Sur les ruines de son palais fut ensuite érigée la cathédrale de Trèves. Constantin favorisa aussi l’implantation du christianisme dans la région, faisant de Trèves le premier centre chrétien au nord des Alpes.
Trèves fut pour lui non seulement une résidence, mais un tremplin politique. De là, il combattit le co-empereur Maximien et prépara la bataille décisive du pont Milvius (312), dont les préparatifs eurent lieu à Trèves — y compris la vision de la croix qui précéda sa victoire. Même après son triomphe à Rome, il revint y séjourner. Il y appela également Lactance, apologiste chrétien, comme précepteur de son fils Crispus. Sans Trèves, l’ascension de Constantin vers le pouvoir suprême aurait été difficilement concevable. La ville aime d’ailleurs se présenter comme « la première capitale de Constantin », ce qu’elle a mis en valeur lors de la grande exposition de 2007 consacrée à l’empereur.
Constantin dans l’actuelle Turquie
Constantin mourut le 22 (ou 21) mai 337. Constantinople n’ayant été inaugurée qu’en 330, il n’y vécut au maximum qu’environ sept ans. Selon les sources, il resta cependant très mobile jusqu’à sa mort : comme tout empereur romain, il était régulièrement en campagne ou en déplacement administratif.
Bien qu’il ait, par l’édit de tolérance de 313, ouvert au christianisme la voie pour devenir la religion d’État de l’Empire, Constantin lui-même ne reçut le baptême qu’en 337, sur son lit de mort, dans le palais d’Anacirum — l’actuel village de Hereke, près d’Izmit, à 60 km au sud-est d’Istanbul. Cela correspondait à une conception tardive répandue selon laquelle le baptême devait être l’acte ultime de purification. Il fut inhumé, conformément à son souhait, dans l’église des Saints-Apôtres de Constantinople, qu’il avait lui-même fait bâtir.
L’église des Saints-Apôtres (Hagios Apostolos) était, avant la construction de Sainte-Sophie, la première et la plus prestigieuse des grandes églises de l’Empire d’Orient. Lors de la conquête ottomane de 1453, les reliques de Constantin disparurent. En 1461, Mehmet II ordonna la destruction de l’édifice et la construction, sur le même emplacement, d’une mosquée de splendeur équivalente : la mosquée du Conquérant (Fatih Camii). Le seul vestige encore visible aujourd’hui rappelant le fondateur de la ville et du christianisme impérial est la colonne de Constantin.

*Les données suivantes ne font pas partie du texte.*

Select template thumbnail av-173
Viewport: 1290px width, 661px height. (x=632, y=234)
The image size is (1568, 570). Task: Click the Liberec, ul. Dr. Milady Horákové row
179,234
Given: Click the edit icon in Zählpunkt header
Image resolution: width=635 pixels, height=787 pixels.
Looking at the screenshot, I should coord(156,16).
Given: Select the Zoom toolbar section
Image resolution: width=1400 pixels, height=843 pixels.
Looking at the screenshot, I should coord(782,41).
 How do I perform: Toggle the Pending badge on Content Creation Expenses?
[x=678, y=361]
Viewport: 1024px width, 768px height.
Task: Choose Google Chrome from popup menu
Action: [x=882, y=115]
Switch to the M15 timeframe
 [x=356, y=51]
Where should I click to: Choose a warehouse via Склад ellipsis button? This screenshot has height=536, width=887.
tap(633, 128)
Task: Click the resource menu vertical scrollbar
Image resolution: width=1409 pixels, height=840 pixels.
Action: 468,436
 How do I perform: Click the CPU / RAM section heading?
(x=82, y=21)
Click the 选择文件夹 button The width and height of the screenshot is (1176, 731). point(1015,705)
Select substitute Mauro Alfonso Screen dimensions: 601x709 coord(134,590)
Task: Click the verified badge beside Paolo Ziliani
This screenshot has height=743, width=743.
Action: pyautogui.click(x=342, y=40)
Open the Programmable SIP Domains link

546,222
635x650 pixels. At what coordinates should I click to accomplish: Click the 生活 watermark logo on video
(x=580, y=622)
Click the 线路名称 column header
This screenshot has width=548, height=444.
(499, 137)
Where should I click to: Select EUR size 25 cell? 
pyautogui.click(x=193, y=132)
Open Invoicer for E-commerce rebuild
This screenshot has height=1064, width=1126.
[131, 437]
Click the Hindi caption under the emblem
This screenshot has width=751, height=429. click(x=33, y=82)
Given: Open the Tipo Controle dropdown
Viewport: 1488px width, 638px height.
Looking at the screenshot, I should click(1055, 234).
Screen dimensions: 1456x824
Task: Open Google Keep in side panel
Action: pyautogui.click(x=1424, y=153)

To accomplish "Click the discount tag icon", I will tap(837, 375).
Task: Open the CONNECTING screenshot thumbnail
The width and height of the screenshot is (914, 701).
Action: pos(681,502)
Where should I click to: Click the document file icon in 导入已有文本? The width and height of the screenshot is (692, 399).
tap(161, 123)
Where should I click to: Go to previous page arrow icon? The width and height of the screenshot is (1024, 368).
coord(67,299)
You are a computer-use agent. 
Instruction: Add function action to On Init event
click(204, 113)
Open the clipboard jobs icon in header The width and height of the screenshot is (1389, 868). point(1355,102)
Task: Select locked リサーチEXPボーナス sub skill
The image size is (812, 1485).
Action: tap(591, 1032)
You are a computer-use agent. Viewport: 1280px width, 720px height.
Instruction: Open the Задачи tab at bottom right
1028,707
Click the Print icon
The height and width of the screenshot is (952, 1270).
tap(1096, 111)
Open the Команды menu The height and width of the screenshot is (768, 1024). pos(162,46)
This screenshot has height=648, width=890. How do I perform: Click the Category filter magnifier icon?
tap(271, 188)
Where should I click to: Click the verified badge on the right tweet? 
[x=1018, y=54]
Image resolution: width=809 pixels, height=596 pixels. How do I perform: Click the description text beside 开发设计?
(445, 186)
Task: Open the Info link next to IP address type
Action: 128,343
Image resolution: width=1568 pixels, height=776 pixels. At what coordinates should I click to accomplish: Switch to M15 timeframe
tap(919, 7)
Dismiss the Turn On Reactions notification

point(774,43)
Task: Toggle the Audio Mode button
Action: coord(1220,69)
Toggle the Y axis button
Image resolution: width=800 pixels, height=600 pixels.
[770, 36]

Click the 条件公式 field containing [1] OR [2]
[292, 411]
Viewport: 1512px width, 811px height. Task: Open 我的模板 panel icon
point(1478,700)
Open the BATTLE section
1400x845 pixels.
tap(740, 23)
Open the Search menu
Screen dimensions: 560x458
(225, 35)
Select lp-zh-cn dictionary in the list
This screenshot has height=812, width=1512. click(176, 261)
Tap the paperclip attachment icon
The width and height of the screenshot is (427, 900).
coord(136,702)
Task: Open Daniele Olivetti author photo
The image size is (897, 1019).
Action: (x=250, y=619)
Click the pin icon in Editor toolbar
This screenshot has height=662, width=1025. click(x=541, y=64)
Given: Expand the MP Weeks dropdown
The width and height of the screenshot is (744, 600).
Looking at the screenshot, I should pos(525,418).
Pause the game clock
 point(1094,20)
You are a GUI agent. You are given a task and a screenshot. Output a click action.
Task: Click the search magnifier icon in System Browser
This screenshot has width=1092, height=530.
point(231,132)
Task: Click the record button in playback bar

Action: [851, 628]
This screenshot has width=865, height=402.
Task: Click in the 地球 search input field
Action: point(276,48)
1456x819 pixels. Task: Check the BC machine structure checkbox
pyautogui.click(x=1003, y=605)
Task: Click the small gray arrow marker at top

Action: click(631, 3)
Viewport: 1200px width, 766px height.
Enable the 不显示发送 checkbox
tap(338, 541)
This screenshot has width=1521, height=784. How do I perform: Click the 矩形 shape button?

La disparition du tombeau de Constantin au profit d’un monument musulman ne relevait pas d’une hostilité personnelle envers lui, mais visait à affirmer la domination symbolique de l’islam sur ce centre majeur du christianisme. Pourtant, le respect envers l’empereur chrétien resta tangible : la ville conserva officiellement, jusqu’en 1930, son nom ottoman Konstantiniyye (« la ville de Constantin »). Ce n’est qu’avec la République turque d’Atatürk que Constantinople perdit son statut de capitale (au profit d’Ankara) puis son nom, devenu Istanbul.